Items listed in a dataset
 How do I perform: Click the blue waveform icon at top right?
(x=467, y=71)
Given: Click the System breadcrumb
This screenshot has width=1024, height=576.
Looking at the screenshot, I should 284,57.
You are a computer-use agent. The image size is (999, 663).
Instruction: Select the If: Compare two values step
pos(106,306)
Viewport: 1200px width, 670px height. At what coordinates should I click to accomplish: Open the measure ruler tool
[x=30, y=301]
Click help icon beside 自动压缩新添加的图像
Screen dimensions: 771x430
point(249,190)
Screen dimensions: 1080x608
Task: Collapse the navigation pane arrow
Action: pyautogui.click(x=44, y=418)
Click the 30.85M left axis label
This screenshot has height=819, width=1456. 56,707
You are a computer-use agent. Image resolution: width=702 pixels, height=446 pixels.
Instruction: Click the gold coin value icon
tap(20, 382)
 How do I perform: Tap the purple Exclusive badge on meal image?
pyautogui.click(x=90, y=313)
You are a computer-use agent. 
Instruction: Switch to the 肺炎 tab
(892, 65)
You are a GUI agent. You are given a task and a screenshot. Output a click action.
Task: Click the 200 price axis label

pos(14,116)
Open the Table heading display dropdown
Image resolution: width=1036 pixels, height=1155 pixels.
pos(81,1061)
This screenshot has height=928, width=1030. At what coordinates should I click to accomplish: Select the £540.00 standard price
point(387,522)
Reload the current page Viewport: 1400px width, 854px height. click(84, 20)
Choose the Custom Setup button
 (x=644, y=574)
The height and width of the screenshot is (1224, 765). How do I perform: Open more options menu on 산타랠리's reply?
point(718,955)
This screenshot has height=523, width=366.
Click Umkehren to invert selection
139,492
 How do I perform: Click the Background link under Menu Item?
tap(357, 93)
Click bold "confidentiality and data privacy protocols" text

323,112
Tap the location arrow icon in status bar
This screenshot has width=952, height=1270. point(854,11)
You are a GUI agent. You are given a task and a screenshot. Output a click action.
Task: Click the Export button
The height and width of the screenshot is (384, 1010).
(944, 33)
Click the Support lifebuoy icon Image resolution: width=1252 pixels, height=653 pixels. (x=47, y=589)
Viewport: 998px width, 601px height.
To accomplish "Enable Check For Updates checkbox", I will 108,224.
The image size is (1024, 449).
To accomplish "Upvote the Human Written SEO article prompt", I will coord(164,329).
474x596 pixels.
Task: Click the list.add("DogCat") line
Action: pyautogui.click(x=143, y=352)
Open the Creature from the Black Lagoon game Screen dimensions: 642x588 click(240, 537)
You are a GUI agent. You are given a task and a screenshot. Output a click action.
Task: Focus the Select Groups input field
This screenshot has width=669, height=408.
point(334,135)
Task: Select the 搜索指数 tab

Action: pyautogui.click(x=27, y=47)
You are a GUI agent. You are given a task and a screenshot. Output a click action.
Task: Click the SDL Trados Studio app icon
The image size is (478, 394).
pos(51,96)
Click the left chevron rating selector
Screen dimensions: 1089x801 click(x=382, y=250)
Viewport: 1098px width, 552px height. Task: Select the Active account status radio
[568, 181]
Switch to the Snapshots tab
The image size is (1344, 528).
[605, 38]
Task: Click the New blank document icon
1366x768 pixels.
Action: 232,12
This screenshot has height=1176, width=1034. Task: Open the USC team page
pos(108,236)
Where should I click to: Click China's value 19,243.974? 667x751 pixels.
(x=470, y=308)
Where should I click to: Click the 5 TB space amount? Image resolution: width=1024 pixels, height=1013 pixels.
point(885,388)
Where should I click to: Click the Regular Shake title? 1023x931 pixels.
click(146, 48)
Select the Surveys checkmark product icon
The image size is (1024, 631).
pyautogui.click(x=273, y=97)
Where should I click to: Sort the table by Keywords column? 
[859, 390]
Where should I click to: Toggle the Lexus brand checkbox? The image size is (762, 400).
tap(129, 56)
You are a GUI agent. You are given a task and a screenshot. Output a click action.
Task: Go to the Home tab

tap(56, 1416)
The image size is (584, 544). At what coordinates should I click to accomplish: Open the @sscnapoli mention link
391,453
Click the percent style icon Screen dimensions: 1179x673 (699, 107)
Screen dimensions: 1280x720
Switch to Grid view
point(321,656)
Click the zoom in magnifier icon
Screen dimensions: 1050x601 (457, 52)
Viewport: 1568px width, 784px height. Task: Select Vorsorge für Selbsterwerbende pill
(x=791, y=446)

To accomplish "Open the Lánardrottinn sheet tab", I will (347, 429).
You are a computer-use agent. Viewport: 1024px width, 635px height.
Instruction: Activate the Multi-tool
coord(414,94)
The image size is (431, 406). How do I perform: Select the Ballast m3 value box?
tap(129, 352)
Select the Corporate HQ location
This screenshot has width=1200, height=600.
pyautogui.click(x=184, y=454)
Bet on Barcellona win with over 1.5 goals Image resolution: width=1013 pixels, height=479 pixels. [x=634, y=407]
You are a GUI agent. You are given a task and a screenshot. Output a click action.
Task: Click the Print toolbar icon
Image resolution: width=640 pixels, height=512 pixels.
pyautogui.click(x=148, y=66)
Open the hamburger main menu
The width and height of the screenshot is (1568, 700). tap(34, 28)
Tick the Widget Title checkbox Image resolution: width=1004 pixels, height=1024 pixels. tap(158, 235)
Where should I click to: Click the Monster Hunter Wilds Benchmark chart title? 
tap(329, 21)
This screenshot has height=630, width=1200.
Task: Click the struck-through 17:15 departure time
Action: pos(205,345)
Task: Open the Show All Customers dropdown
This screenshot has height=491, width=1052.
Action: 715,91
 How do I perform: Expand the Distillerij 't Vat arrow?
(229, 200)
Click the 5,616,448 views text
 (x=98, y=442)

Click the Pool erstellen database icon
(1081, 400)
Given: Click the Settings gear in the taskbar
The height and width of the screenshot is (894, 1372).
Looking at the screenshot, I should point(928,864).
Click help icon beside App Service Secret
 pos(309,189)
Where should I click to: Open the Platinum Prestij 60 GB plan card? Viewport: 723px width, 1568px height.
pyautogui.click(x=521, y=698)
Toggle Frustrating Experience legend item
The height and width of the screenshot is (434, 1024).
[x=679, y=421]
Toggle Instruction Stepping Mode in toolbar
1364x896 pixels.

## Goal of the exercise
Having read the entries above, restate them all word for word.

## Exercise response
 How do I perform: Click the blue waveform icon at top right?
(x=467, y=71)
Given: Click the System breadcrumb
This screenshot has width=1024, height=576.
Looking at the screenshot, I should 284,57.
You are a computer-use agent. The image size is (999, 663).
Instruction: Select the If: Compare two values step
pos(106,306)
Viewport: 1200px width, 670px height. At what coordinates should I click to accomplish: Open the measure ruler tool
[x=30, y=301]
Click help icon beside 自动压缩新添加的图像
Screen dimensions: 771x430
point(249,190)
Screen dimensions: 1080x608
Task: Collapse the navigation pane arrow
Action: pyautogui.click(x=44, y=418)
Click the 30.85M left axis label
This screenshot has height=819, width=1456. 56,707
You are a computer-use agent. Image resolution: width=702 pixels, height=446 pixels.
Instruction: Click the gold coin value icon
tap(20, 382)
 How do I perform: Tap the purple Exclusive badge on meal image?
pyautogui.click(x=90, y=313)
You are a computer-use agent. 
Instruction: Switch to the 肺炎 tab
(892, 65)
You are a GUI agent. You are given a task and a screenshot. Output a click action.
Task: Click the 200 price axis label

pos(14,116)
Open the Table heading display dropdown
Image resolution: width=1036 pixels, height=1155 pixels.
pos(81,1061)
This screenshot has height=928, width=1030. At what coordinates should I click to accomplish: Select the £540.00 standard price
point(387,522)
Reload the current page Viewport: 1400px width, 854px height. click(84, 20)
Choose the Custom Setup button
 (x=644, y=574)
The height and width of the screenshot is (1224, 765). How do I perform: Open more options menu on 산타랠리's reply?
point(718,955)
This screenshot has height=523, width=366.
Click Umkehren to invert selection
139,492
 How do I perform: Click the Background link under Menu Item?
tap(357, 93)
Click bold "confidentiality and data privacy protocols" text

323,112
Tap the location arrow icon in status bar
This screenshot has width=952, height=1270. point(854,11)
You are a GUI agent. You are given a task and a screenshot. Output a click action.
Task: Click the Export button
The height and width of the screenshot is (384, 1010).
(944, 33)
Click the Support lifebuoy icon Image resolution: width=1252 pixels, height=653 pixels. (x=47, y=589)
Viewport: 998px width, 601px height.
To accomplish "Enable Check For Updates checkbox", I will 108,224.
The image size is (1024, 449).
To accomplish "Upvote the Human Written SEO article prompt", I will coord(164,329).
474x596 pixels.
Task: Click the list.add("DogCat") line
Action: pyautogui.click(x=143, y=352)
Open the Creature from the Black Lagoon game Screen dimensions: 642x588 click(240, 537)
You are a GUI agent. You are given a task and a screenshot. Output a click action.
Task: Focus the Select Groups input field
This screenshot has width=669, height=408.
point(334,135)
Task: Select the 搜索指数 tab

Action: pyautogui.click(x=27, y=47)
You are a GUI agent. You are given a task and a screenshot. Output a click action.
Task: Click the SDL Trados Studio app icon
The image size is (478, 394).
pos(51,96)
Click the left chevron rating selector
Screen dimensions: 1089x801 click(x=382, y=250)
Viewport: 1098px width, 552px height. Task: Select the Active account status radio
[568, 181]
Switch to the Snapshots tab
The image size is (1344, 528).
[605, 38]
Task: Click the New blank document icon
1366x768 pixels.
Action: 232,12
This screenshot has height=1176, width=1034. Task: Open the USC team page
pos(108,236)
Where should I click to: Click China's value 19,243.974? 667x751 pixels.
(x=470, y=308)
Where should I click to: Click the 5 TB space amount? Image resolution: width=1024 pixels, height=1013 pixels.
point(885,388)
Where should I click to: Click the Regular Shake title? 1023x931 pixels.
click(146, 48)
Select the Surveys checkmark product icon
The image size is (1024, 631).
pyautogui.click(x=273, y=97)
Where should I click to: Sort the table by Keywords column? 
[859, 390]
Where should I click to: Toggle the Lexus brand checkbox? The image size is (762, 400).
tap(129, 56)
You are a GUI agent. You are given a task and a screenshot. Output a click action.
Task: Go to the Home tab

tap(56, 1416)
The image size is (584, 544). At what coordinates should I click to accomplish: Open the @sscnapoli mention link
391,453
Click the percent style icon Screen dimensions: 1179x673 (699, 107)
Screen dimensions: 1280x720
Switch to Grid view
point(321,656)
Click the zoom in magnifier icon
Screen dimensions: 1050x601 (457, 52)
Viewport: 1568px width, 784px height. Task: Select Vorsorge für Selbsterwerbende pill
(x=791, y=446)

To accomplish "Open the Lánardrottinn sheet tab", I will (347, 429).
You are a computer-use agent. Viewport: 1024px width, 635px height.
Instruction: Activate the Multi-tool
coord(414,94)
The image size is (431, 406). How do I perform: Select the Ballast m3 value box?
tap(129, 352)
Select the Corporate HQ location
This screenshot has width=1200, height=600.
pyautogui.click(x=184, y=454)
Bet on Barcellona win with over 1.5 goals Image resolution: width=1013 pixels, height=479 pixels. [x=634, y=407]
You are a GUI agent. You are given a task and a screenshot. Output a click action.
Task: Click the Print toolbar icon
Image resolution: width=640 pixels, height=512 pixels.
pyautogui.click(x=148, y=66)
Open the hamburger main menu
The width and height of the screenshot is (1568, 700). tap(34, 28)
Tick the Widget Title checkbox Image resolution: width=1004 pixels, height=1024 pixels. tap(158, 235)
Where should I click to: Click the Monster Hunter Wilds Benchmark chart title? 
tap(329, 21)
This screenshot has height=630, width=1200.
Task: Click the struck-through 17:15 departure time
Action: pos(205,345)
Task: Open the Show All Customers dropdown
This screenshot has height=491, width=1052.
Action: 715,91
 How do I perform: Expand the Distillerij 't Vat arrow?
(229, 200)
Click the 5,616,448 views text
 (x=98, y=442)

Click the Pool erstellen database icon
(1081, 400)
Given: Click the Settings gear in the taskbar
The height and width of the screenshot is (894, 1372).
Looking at the screenshot, I should point(928,864).
Click help icon beside App Service Secret
 pos(309,189)
Where should I click to: Open the Platinum Prestij 60 GB plan card? Viewport: 723px width, 1568px height.
pyautogui.click(x=521, y=698)
Toggle Frustrating Experience legend item
The height and width of the screenshot is (434, 1024).
[x=679, y=421]
Toggle Instruction Stepping Mode in toolbar
1364x896 pixels.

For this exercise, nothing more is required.